Pretrial Detention: The government held detainees for months or years in investigative detention, in both political and nonpolitical cases. In nonpolitical cases delays were often due to bureaucratic inefficiencies and a lack of checks on police.

Detainee’s Ability to Challenge Lawfulness of Detention before a Court: Detainees are able to challenge in court the legal basis or arbitrary nature of their detention, but these challenges were rarely successful, especially regarding detentions alleged to have been politically motivated. On December 6, the mother of graffiti artist Danilo Maldonado, known as “El Sexto,” petitioned the court for a writ of habeas corpus after authorities detained her son on November 26; El Sexto had painted graffiti on an exterior wall of a Havana hotel. The court denied the petition, and his mother submitted a second petition on December 13, which remained pending at year’s end.
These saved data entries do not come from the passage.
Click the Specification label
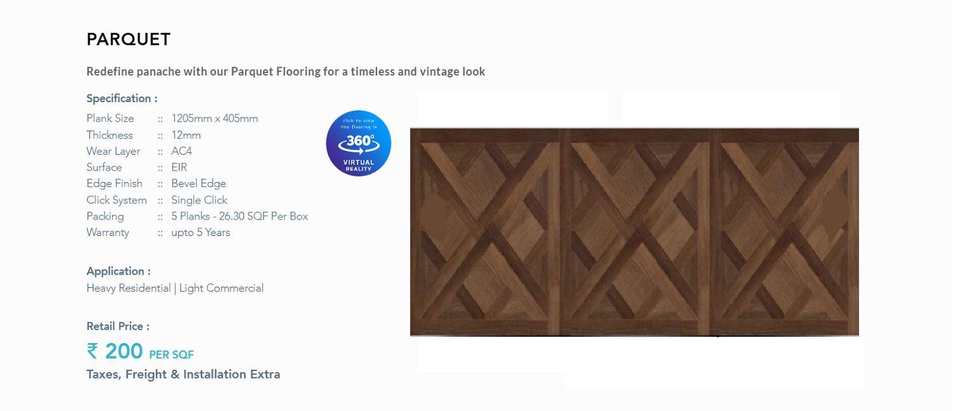This screenshot has width=956, height=411. pos(122,99)
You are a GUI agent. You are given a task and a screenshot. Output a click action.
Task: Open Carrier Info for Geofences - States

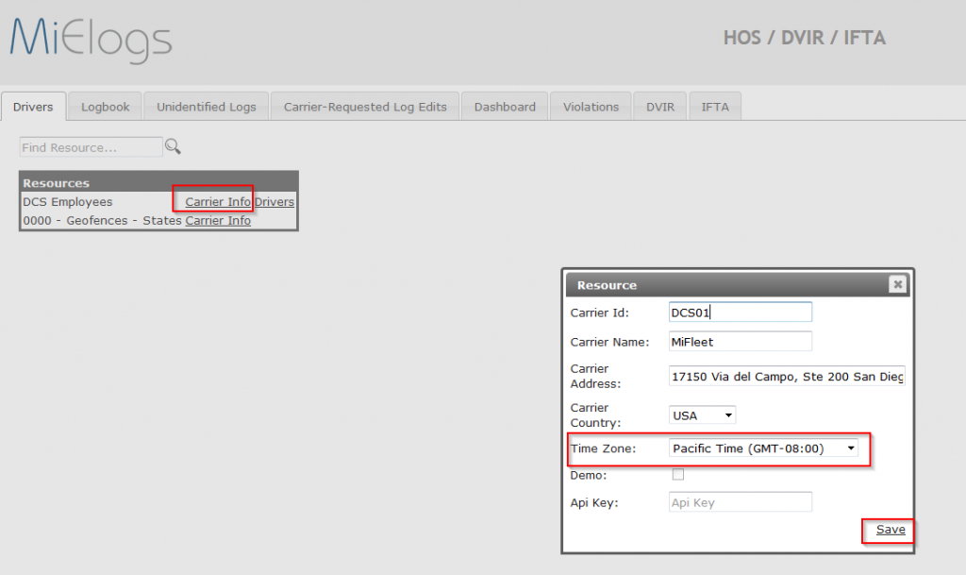pos(218,220)
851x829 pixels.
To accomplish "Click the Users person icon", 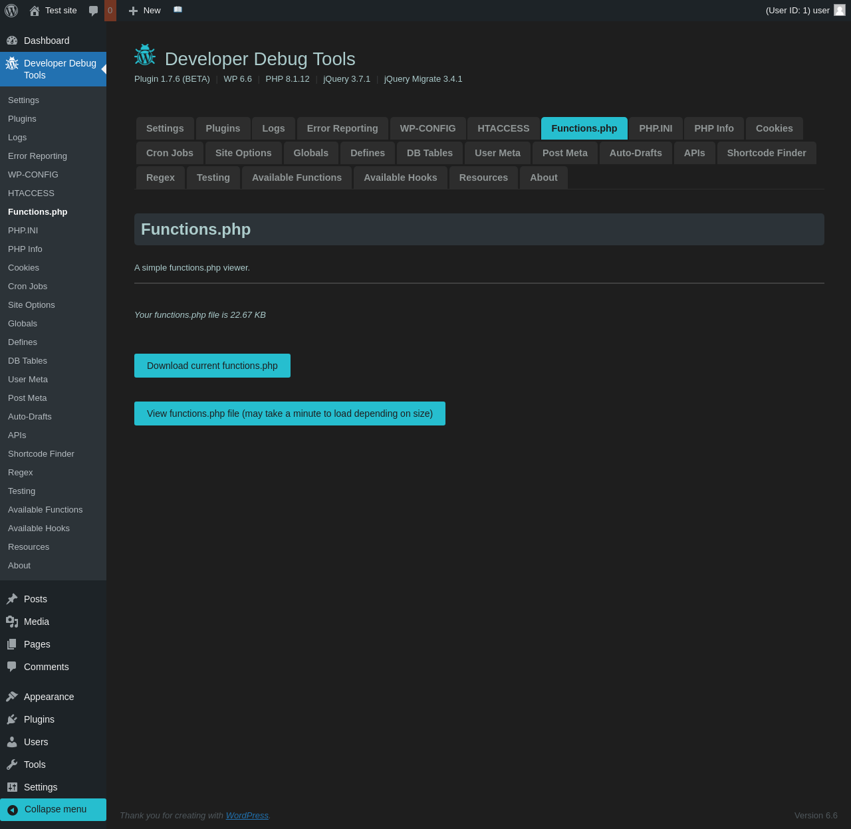I will coord(12,742).
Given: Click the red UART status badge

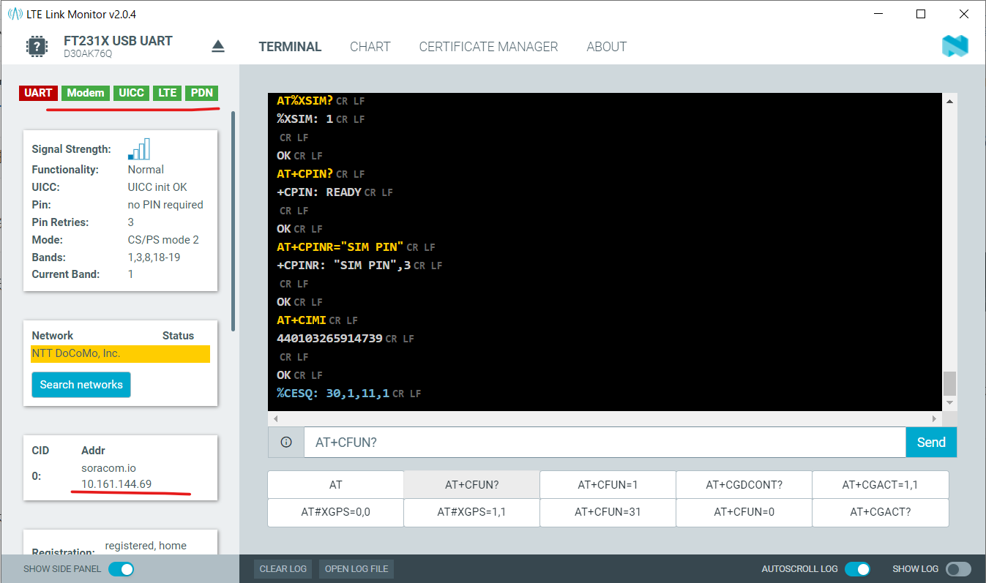Looking at the screenshot, I should (x=38, y=93).
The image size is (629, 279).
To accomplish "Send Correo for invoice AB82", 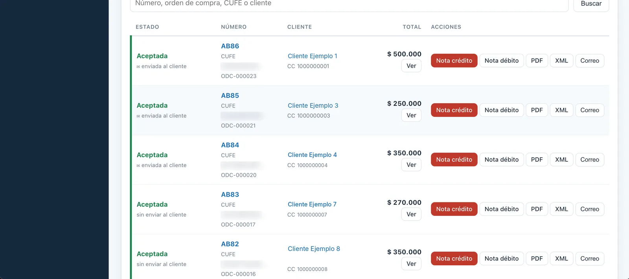I will pyautogui.click(x=590, y=258).
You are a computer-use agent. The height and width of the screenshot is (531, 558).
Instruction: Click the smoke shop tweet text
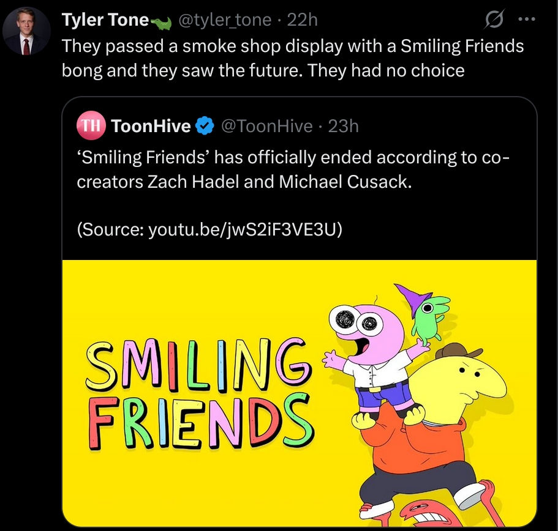(x=293, y=58)
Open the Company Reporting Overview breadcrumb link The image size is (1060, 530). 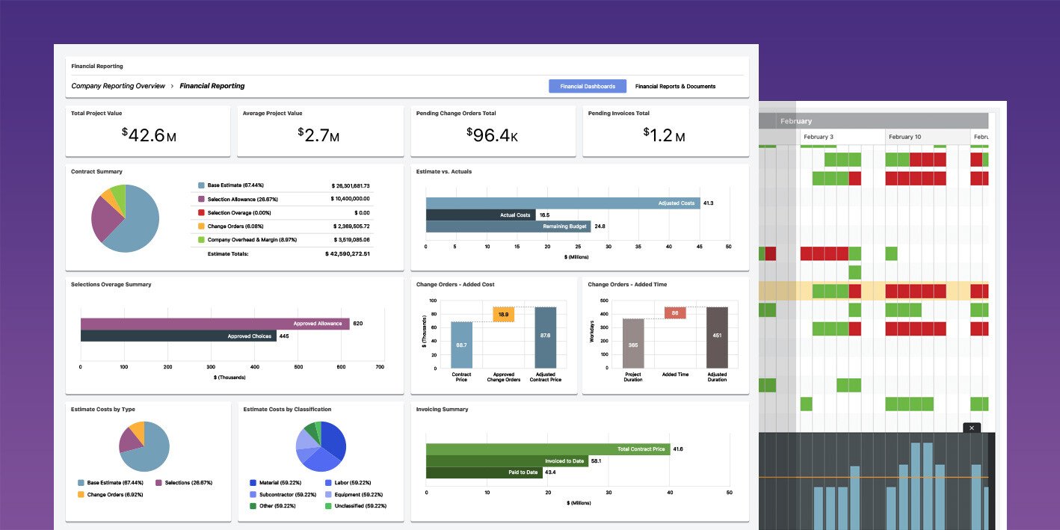click(x=120, y=86)
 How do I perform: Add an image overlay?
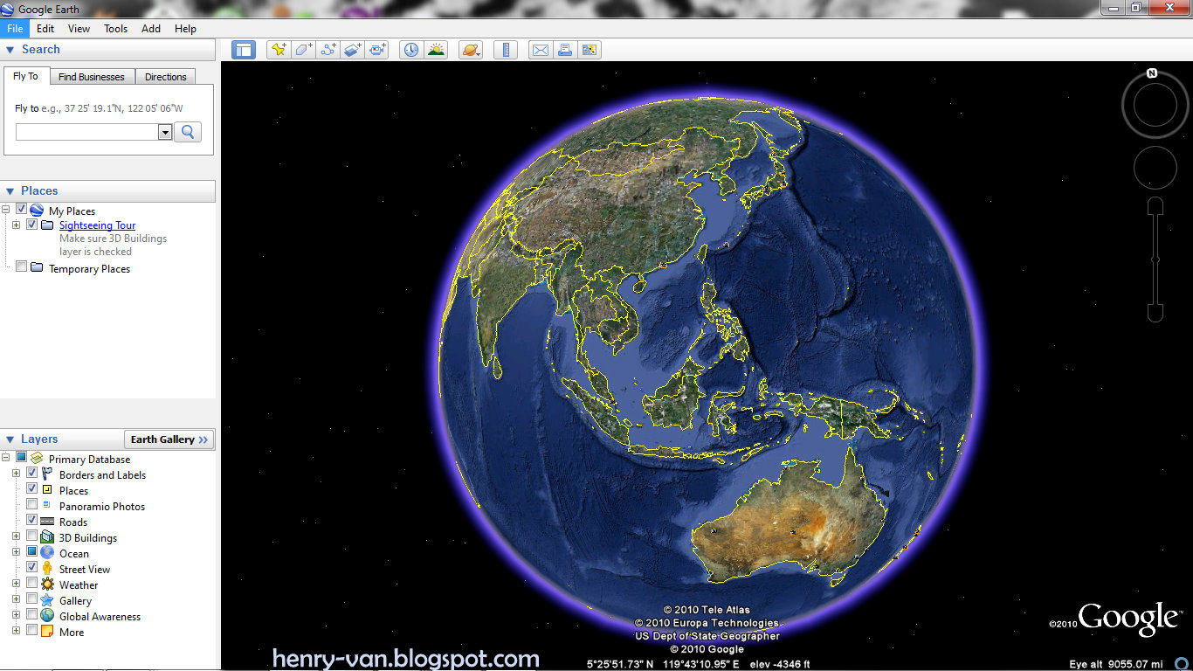[x=352, y=50]
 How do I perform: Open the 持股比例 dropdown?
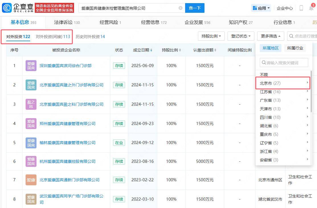(x=211, y=36)
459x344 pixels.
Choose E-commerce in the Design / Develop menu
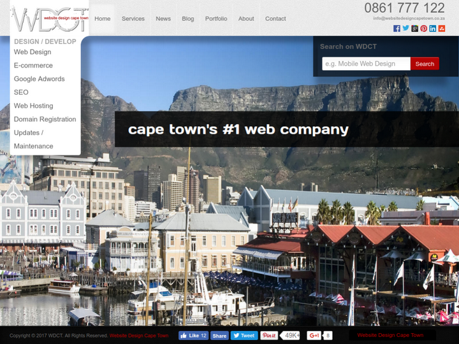coord(34,66)
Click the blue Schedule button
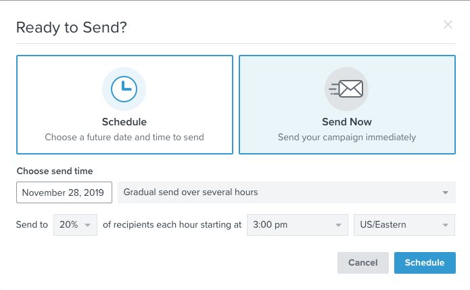This screenshot has height=290, width=470. (425, 263)
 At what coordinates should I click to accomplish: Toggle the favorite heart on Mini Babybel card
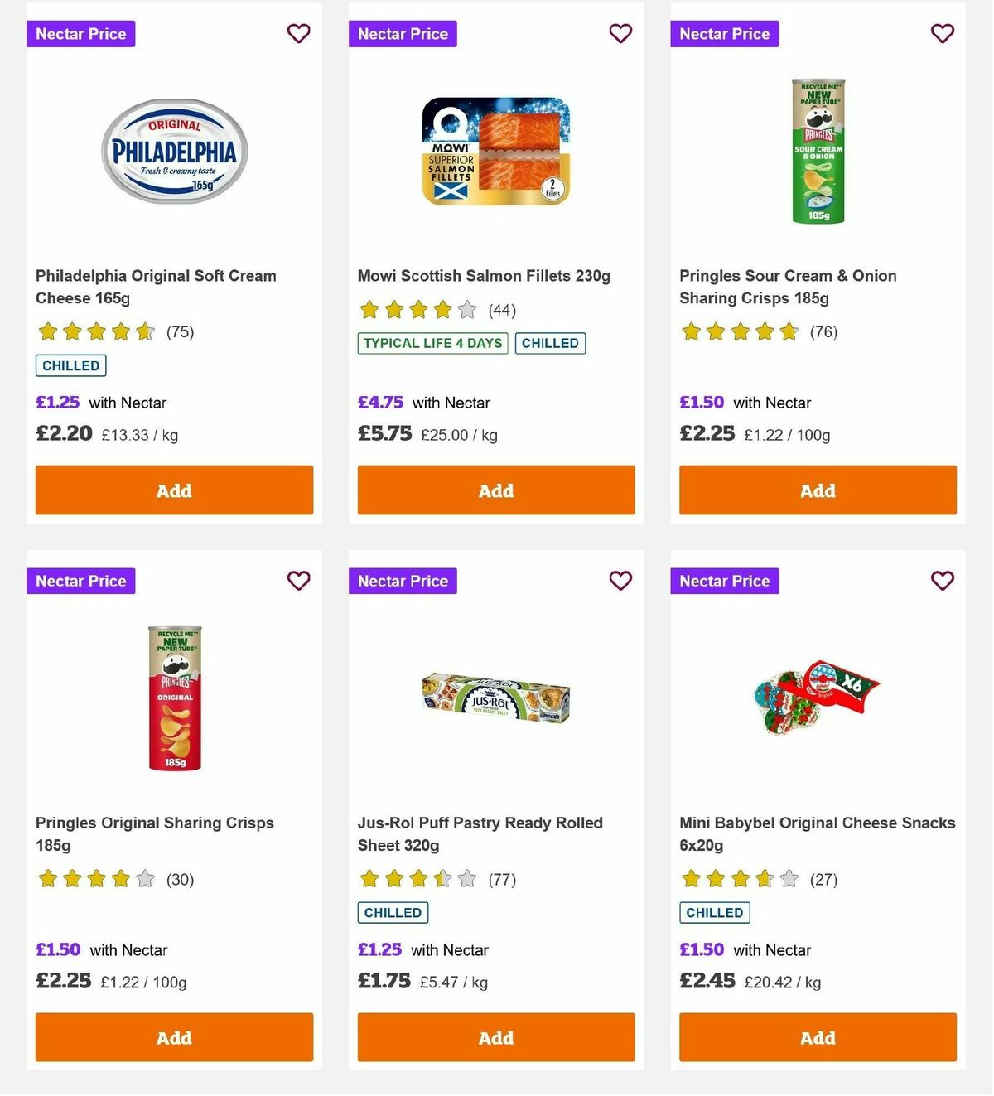click(942, 581)
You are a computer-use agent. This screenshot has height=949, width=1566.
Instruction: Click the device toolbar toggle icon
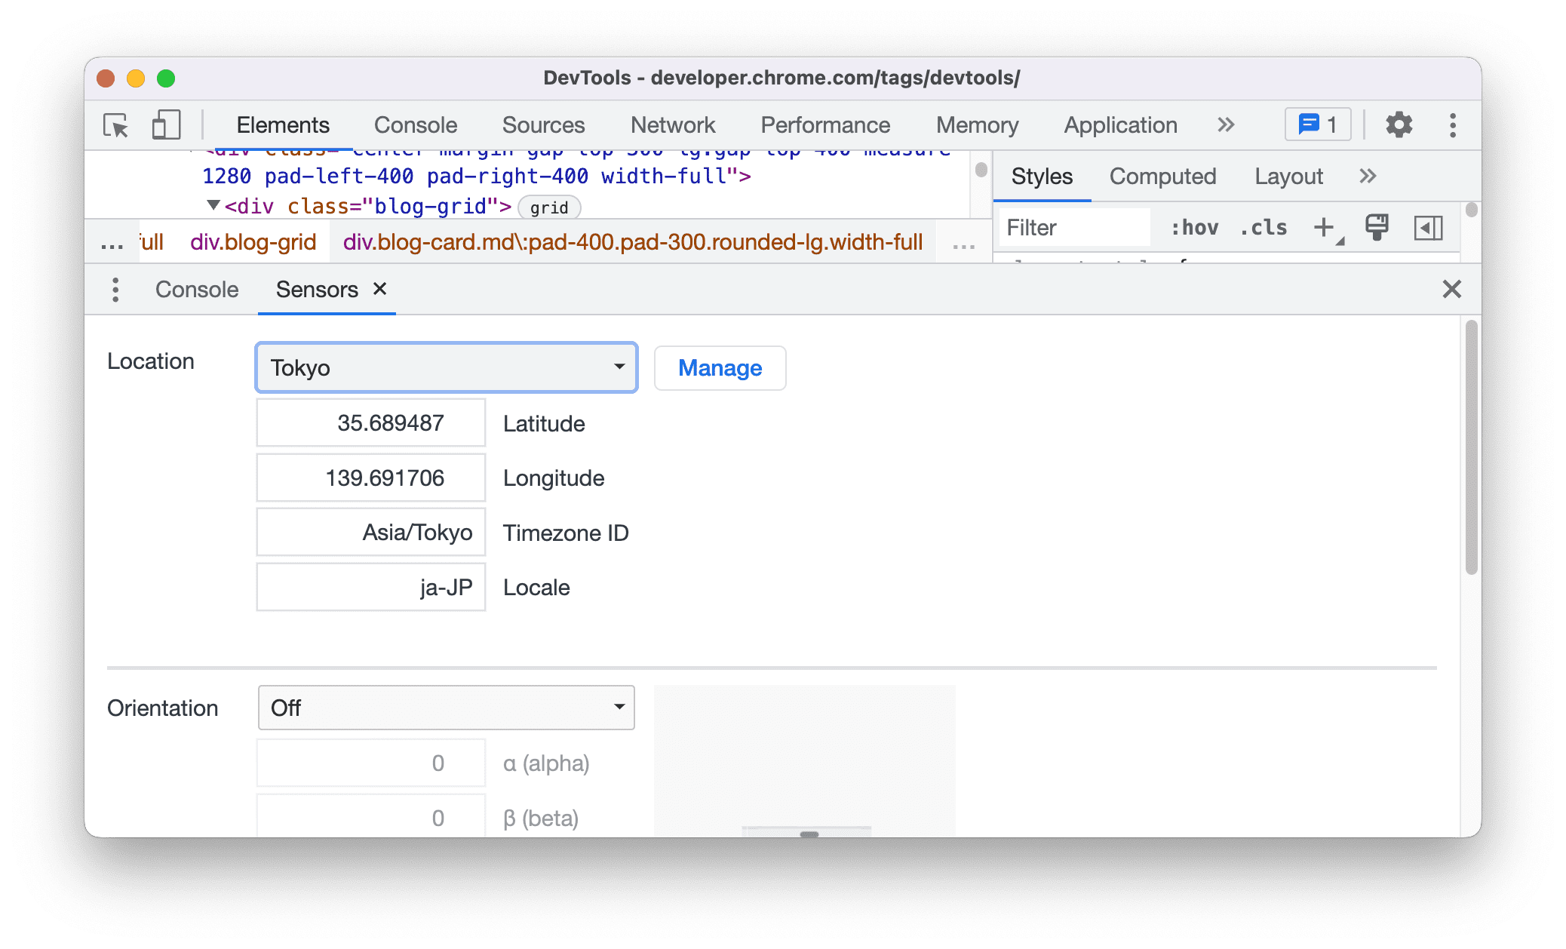click(164, 123)
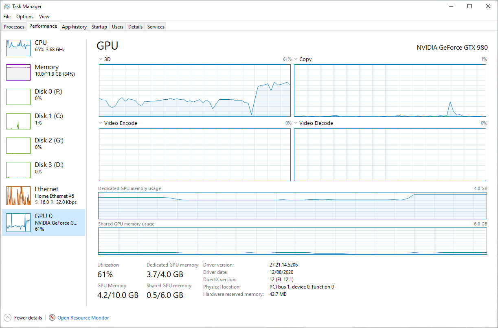Collapse view with Fewer details arrow
Screen dimensions: 498x328
pos(7,318)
Section 3. Freedom to Participate in the Political Process

While a voting process to choose candidates exists, citizens do not have the ability to choose their government through the right to vote in free and fair elections or run as candidates from outside the CP, and the government retaliated against those who sought peaceful political change.

Elections and Political Participation

Recent Elections: Government-run bodies prescreened all candidates in the April 2015 municipal elections, and once approved by the CP, candidates ran for office mostly uncontested. There were reports that the government altered the public biographies of non-CP candidates who attempted to run in the elections by labeling them as “counterrevolutionaries.”

Political Parties and Political Participation: Government-run commissions preapproved all CP candidates for office and rejected independent candidacies without explanation or the right of appeal. Dissident candidates reported the government tampered with their candidate biographies and organized protests to besmirch their names. The government routinely used propaganda campaigns in the state-owned media to criticize its opponents.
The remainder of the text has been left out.